Intermediate+ Word of the Day: shag

shag (noun, verb) /ʃæg/ LISTEN

A shag carpet

Shag is any rough and tangled wool or hair or a rug or carpet with long loose threads. It is also coarse shredded tobacco or, in US English, a layered hairstyle. As a verb, shag has a sexual meaning in the UK (more information below!). The shag is also a dance that was popular in the 1930s and ’40s, especially in the US, and, as a verb, to shag means to perform this type of dance.

Example sentences

  • The man had a thick shag of blond hair.
  • A shag rug covered a large part of the floor.
  • George filled his pipe with shag.
  • Maria asked her hairdresser for a shag.
  • All the young people were dancing a shag.
  • Paul was determined to learn to shag.
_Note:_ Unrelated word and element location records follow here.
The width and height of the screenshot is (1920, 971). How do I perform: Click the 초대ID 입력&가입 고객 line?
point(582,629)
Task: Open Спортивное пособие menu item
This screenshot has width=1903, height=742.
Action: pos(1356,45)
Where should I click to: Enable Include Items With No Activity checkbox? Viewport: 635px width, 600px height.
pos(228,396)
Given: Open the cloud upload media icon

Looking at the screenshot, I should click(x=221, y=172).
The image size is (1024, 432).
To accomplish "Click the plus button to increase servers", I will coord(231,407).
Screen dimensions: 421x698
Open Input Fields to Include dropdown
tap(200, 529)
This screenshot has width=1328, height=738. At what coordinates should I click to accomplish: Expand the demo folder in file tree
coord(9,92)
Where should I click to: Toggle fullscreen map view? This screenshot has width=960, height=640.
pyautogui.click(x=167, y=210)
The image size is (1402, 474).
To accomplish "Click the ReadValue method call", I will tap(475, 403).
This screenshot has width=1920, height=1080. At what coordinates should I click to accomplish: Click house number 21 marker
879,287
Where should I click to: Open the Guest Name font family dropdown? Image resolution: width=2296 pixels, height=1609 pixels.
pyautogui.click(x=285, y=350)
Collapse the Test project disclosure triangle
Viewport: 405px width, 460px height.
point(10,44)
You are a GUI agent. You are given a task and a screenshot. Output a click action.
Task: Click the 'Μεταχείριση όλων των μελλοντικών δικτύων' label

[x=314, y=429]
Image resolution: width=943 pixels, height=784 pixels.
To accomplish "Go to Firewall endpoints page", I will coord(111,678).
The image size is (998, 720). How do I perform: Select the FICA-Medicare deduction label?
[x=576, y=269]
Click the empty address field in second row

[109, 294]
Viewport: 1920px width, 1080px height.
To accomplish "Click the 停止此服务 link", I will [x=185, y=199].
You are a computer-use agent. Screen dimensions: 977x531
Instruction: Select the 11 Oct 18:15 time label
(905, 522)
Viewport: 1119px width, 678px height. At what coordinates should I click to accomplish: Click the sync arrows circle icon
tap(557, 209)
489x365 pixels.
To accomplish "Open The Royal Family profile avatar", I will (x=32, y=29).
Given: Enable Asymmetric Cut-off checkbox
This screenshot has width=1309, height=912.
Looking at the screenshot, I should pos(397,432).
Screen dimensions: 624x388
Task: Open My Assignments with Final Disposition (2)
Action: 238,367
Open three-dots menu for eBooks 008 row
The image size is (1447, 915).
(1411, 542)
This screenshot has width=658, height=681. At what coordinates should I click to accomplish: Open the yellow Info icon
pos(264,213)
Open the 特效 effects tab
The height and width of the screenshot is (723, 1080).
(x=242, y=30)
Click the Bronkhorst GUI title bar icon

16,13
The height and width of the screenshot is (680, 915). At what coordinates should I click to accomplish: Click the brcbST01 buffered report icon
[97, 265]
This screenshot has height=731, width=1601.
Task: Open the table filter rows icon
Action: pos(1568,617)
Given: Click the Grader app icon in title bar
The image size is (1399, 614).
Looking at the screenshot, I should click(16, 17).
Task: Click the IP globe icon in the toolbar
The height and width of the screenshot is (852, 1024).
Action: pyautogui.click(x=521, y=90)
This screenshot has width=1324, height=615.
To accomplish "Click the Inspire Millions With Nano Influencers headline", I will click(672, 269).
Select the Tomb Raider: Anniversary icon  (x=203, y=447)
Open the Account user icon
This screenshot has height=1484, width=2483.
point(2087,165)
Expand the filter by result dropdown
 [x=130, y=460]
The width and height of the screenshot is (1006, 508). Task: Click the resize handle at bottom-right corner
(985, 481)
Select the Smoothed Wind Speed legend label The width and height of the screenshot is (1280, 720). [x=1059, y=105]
Words often used with shag

shag pile: used to describe the density of shag rugs or carpets. Example: “The shag pile on Grandma’s carpet was very thin.”

Did you know?

In UK English, informally, a shag is an instance of sexual intercourse and, as a verb, shag means ‘to have sexual intercourse.’ Because of this, it is generally advisable to be careful when using this word in the presence of UK English speakers. You may for instance, wish to refer to a shag carpet or shag pile carpet, rather than simply use the word shag on its own.

In pop culture

Watch the trailer for the 1999 movie Austin Powers: The Spy Who Shagged Me here:

Additional information

A shag is also a type of bird and, in Australia, the informal expression like a shag on a rock means that someone or something is alone and abandoned.

Other forms

shaggy (adjective)


Shag, meaning ‘cloth with a velvet nap on one side, dates back to the late 16th century. Its origin is uncertain, but most linguists think it is connected to the Old English noun sceacga (rough, matted hair or wool), though there is no recorded noun in Middle English to verify the connection. This would mean it can be traced back to the Proto-Germanic skagjan, and is related to the Old Norse skegg, and Swedish skägg (beard), and probably to the Old High German scahho (promontory), the Old Norse skagi (‘cape or headland’ as well as ‘jutting out or projecting’). The sense ‘tobacco cut into shreds’ was first used in the late 18th century, but it was not used to refer to carpets or rugs until the 1940s. The haircut sense is from the 1960s. The verb shag dates back to the late 14th century, and meant ‘to waggle or shake.’ Its origin is uncertain, but some linguists think it is related to the Old English verb sceacan (shake). If this is the case, it can be traced back to the Proto-Germanic skakanan, and is related to the Old Norse and Swedish skaka and the Danish skage (to shift, turn or veer) and possibly the Sanskrit khaj (to agitate, churn or stir about), the Old Church Slavonic skoku (a leap or bound) and the Welsh ysgogi (to move), and of course the English shake. The verb shag became obsolete for centuries; there was a colloquial form of the verb, shag, meaning ‘to make shaggy’ in the 17th century, but this form came from the unrelated noun. The verb itself reappeared in the late 18th century with the slang sense ‘to have sex.’ The related noun also dates back to the late 18th century, while the name of the dance is from the 1930s (together with the related verb meaning ‘to dance a shag’).